The Fluke FiberLert-125 is a straightforward tool. Its aim is to simply detect the wavelengths of light that are emitted in optical networking. While we have seen a number of Fluke tools previously, the FiberL ert-125 sells for under $120 and has a single purpose without fancy logging capabilities. In this review, we are going to look at the unit, and show you what it does.
Fluke FiberLert-125 Hardware Overview
The FiberLert comes in a pen size form factor, although it is much larger than a pen. It even has a clip to secure it into a pocket.
On the other end is the detector, so it has to be covered when not in use to prevent dust or other contaminants from blocking the sensor.
Here is a look at the detector tip uncovered.
The main interface control is simply a button on the top of the unit. Feedback is audible and visual via a LED and we will show the LED shortly.

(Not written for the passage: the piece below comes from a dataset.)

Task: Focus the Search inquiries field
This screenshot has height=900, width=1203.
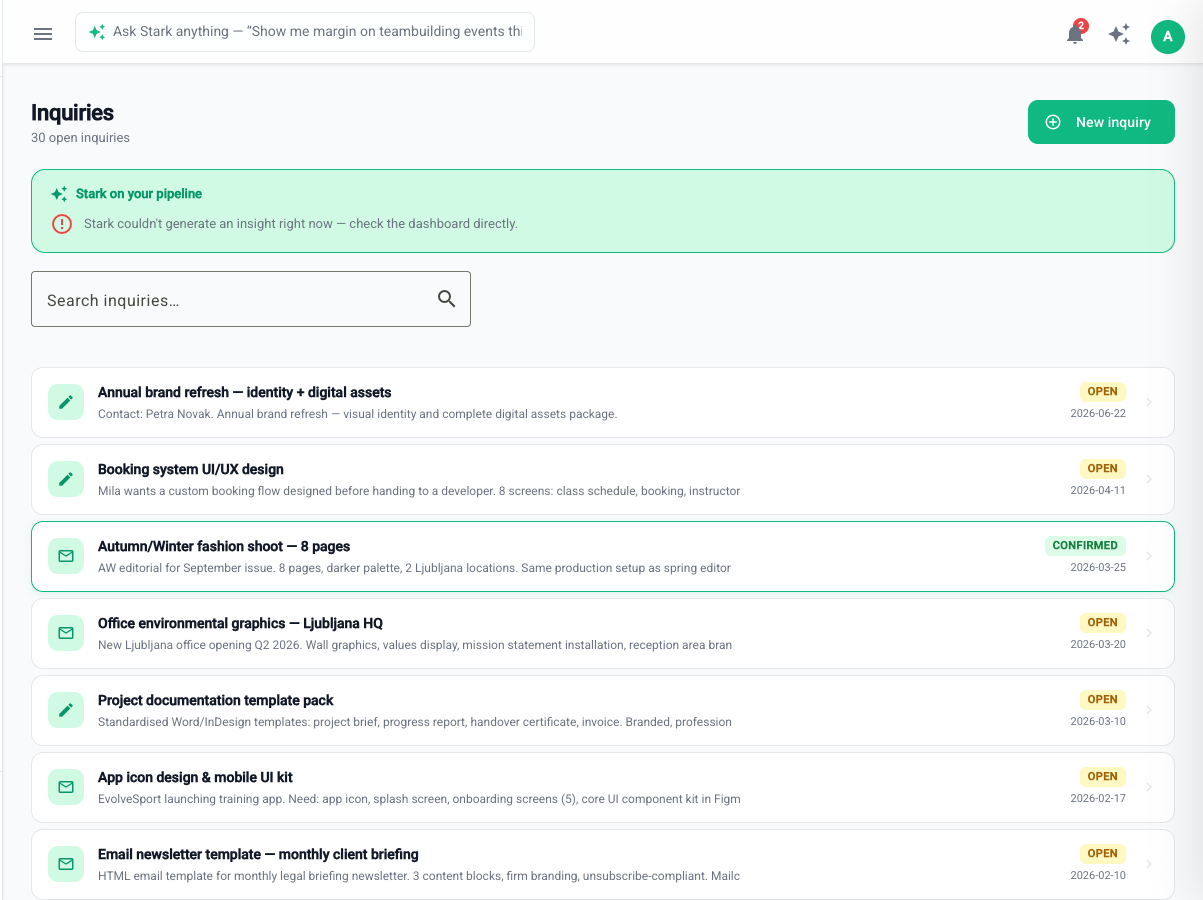Action: point(251,299)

Near the top of the clip end, there is a latch allowing one to open the FiberLert.
Inside, the device is powered by two AAA batteries.

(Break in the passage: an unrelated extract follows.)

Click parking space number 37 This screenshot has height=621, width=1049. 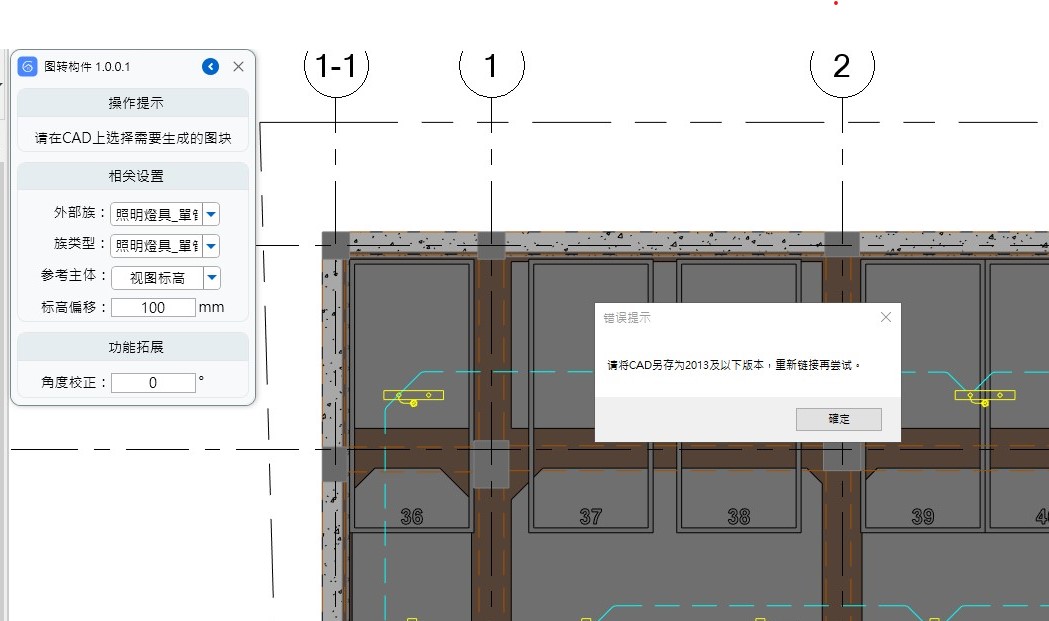591,517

Overall this is a simple device.
See if Fiber is Lit Quickly with the Fluke Fiberlert
We normally do not showcase packaging, but the functionality is on the packaging basically in four bullets. This takes only a few seconds to learn how to use because it is simply a tool that looks for light used in fiber optics.
The two primary ways one will use this is to see if light is passing through a fiber optic cable. If it is, you will get a tone and a solid red LED light.
The second is to see if an optical emitter is active. As you can see, one simply needs to get the detection tip close to where light is supposed to be, and it is able to detect that light.
Another case where this can be used is testing patch panels. Just being able to verify things like where light is still passing for troubleshooting is useful. In other cases, being able to see which connection light is active among a group of fiber endpoints. This is useful to see installation features like MPO/MTP keying. This does not tell one the quality of the fiber connection, but it does show where light is passing. A quick device that can do that is useful to see if there is a portion of an installation that is not functioning properly.
Using the unit worked as advertised. In some demonstrations, it sounds like you can simply wave the FiberLert and it will pick up the active fiber. In our experience, especially with loose fiber endpoints like the LC connector above, it takes a little bit more alignment to ensure the detection is happening. The FiberLert does not need to come into contact with the faces or necessarily be inside an optical module. We did need to have the tip close to the active fiber for it to pick up the light. That means if your alignment is off, you can get a false negative. As a result, the usage is often not 1-2 seconds for detection, but more like 10 seconds to ensure proper alignment.
Overall this is a simple and relatively inexpensive tool for those working with fiber. It is not going to replace higher-end units like the Fluke MultiFiber Pro but this is much less costly and has its place as a quick solution to a binary question.